Are you thinking it may be time to upgrade your water heater system? Perhaps you may be finding that your gas bill is growing or you realize that it is close to 15 years since you first purchased your standard water heater. Tankless water heaters are known to have long lives reaching 20 years or longer. If you could save yourself $40 to $100 a year on your electric or gas bill, is that not worth a look into what else a tankless water heater can offer?
Types of Tankless Water Heaters
Gas Tankless Water Heaters
This type is available in both outdoor and indoor models. Any household that is looking for a way to maximize their savings with energy bills will want to have one of these in their home. When you decide to purchase a gas tankless water heater, you can feel secure in knowing that you will always have an energy-efficient endless supply of hot water for showers, dishes or washing the clothes.

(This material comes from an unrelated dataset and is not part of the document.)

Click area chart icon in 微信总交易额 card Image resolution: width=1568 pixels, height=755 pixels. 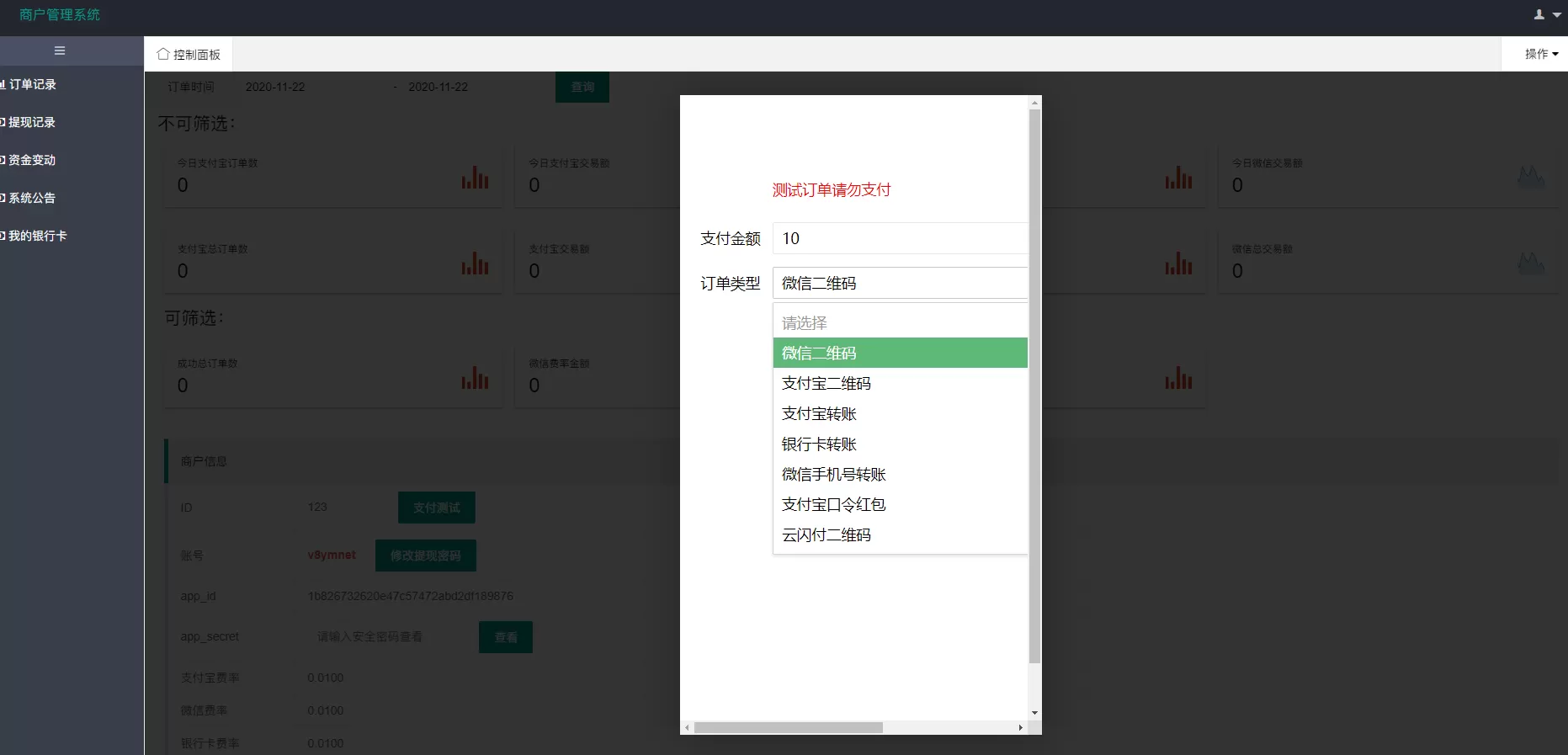coord(1530,263)
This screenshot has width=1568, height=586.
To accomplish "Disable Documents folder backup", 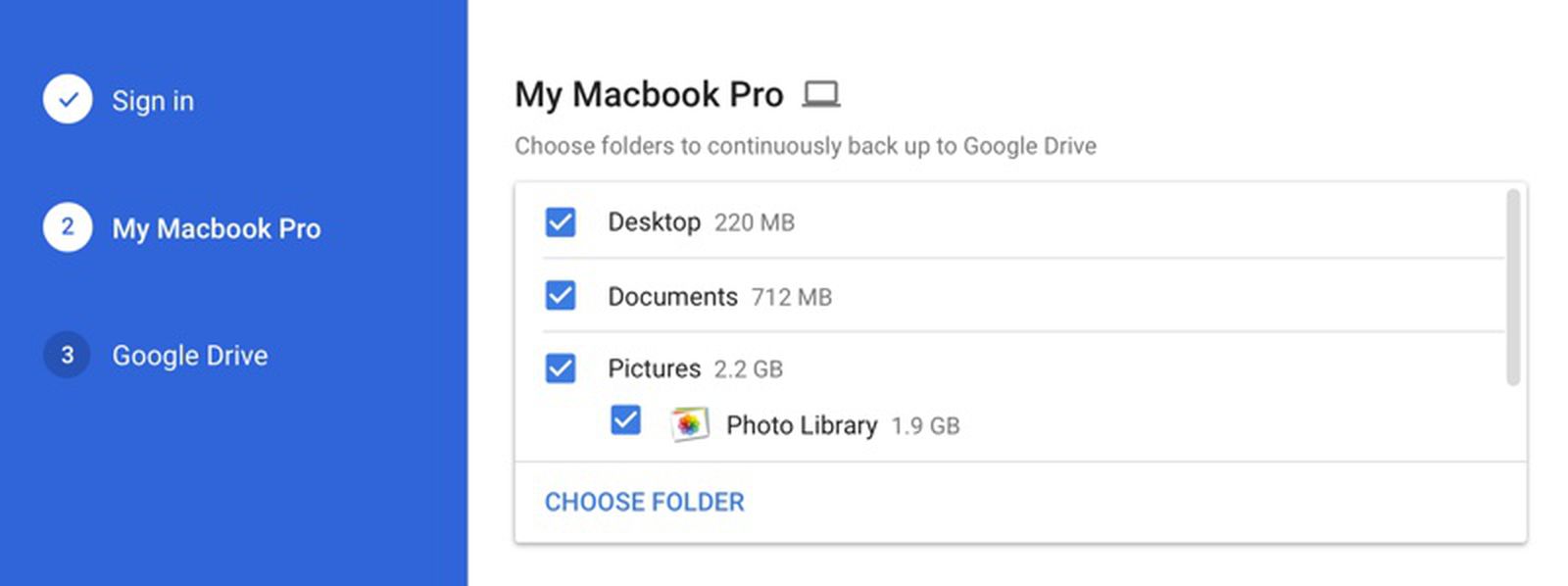I will 560,296.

You can purchase either a liquid Propane tankless water heater or a Natural Gas Tankless Water Heater. If you are unsure of which model to choose, you may want to consider calling in a home inspector to discuss your needs. Propane tankless water heaters are available for both residential and commercial use.

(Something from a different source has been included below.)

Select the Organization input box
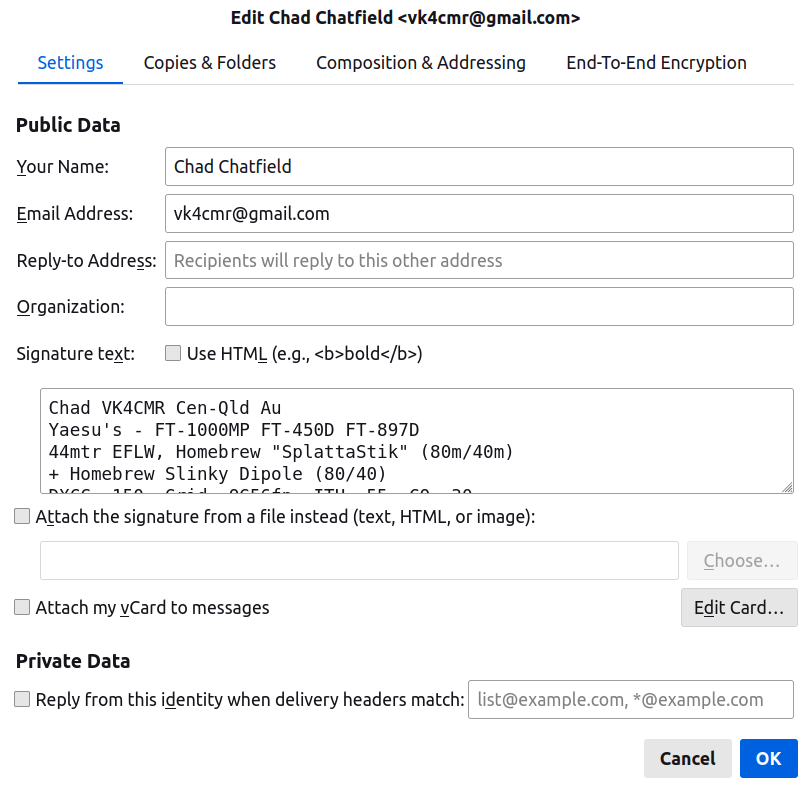Image resolution: width=809 pixels, height=804 pixels. coord(479,307)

Depending on the make and model of water heater you are considering, these gas tankless water heaters start usually around the $600 range and run up to as high as $7000. With installation and the possibility of special parts, plan on spending at least $1,800 or more.
The lower priced models can start with 74,900 BTUs while the more expensive ones are capable of maintaining 400,000 BTUs. Depending on the make and model, the ignition types can range from a pilot light, hydro-generated, or direct electronic start. Most are standard 120V.
Electric Fired Tankless Water Heaters
These models are known to consume less than half the electricity needed for the standard storage type heaters. You do not have to wait for hot water to be generated when you turn on a tap as this unit heats instantly and comes with an exclusive built in scald guard thermostat to protect you and your loved ones from being burned. There is also no need for a circulating pump with these models. They are also more affordable for installation. They are frequently used as “point of use” heaters in an addition bath or kitchen. A professional home inspector could give you more details dependant on your location and specification of your home. These units also come in many different sizes and are available for 120V, 208V as well as 240V. The cost of these units can range from around $160 to $1,000.
These units are much more compact in size than the Gas Tankless Water Heaters which have a standard size of approximately 23.6″H x 13.8″W x 10.2″D per unit depending on make and model. A standard size for an Electric model is 6.5 x 3.25 x 7.5 with the larger units being 15.5″ H x 15.25″ W x 4.5″ D on average.
Many of these units can be installed either indoors or outdoors. If you would like to save even more space indoors, you should speak to a professional home inspector to see what he may recommend for your home. If you live in an area that is not too cold, having an outdoor tankless water heater could be a possibility.
Most of these units are pretty compact and can be installed by the average do-it yourselfer, but if you are unsure of how to install the unit, where to hook it up or the best choice for your property, you should consider calling for a home inspection so you can be properly informed of costs, savings, proper installation procedures and any other concerns you or your family may have before beginning.
Other reasons you may want to call in a professional to help you install your new tankless water heater are:
- They often require larger diameter gas supply lines;
- A higher voltage power supply is needed if you are thinking about getting the electric on demand units;
- A dedicated stainless steel flue may be required;
- A larger diameter exhaust system may be required.
It is also recommended that you purchase and use special union connector sets for the water supply since these will employ a bypass capability and allow for an easy maintenance process for de-liming when needed in the future.
As with most anything you decide to switch for your home, there are pros and cons. You will be able to save money on your energy or gas bill with these units, but at the same time, you may have to invest in new piping to fit with the unit properly. With these units, you will also get another five to seven years of performance before you need to replace one. The savings over this period of time could counterbalance all other expenses occurred at installation. Get all the information you can regarding the unit you would like to purchase. Talk to a professional home inspector or other friends you may know who bought one. When you feel ready, then you can make your decision and move forward.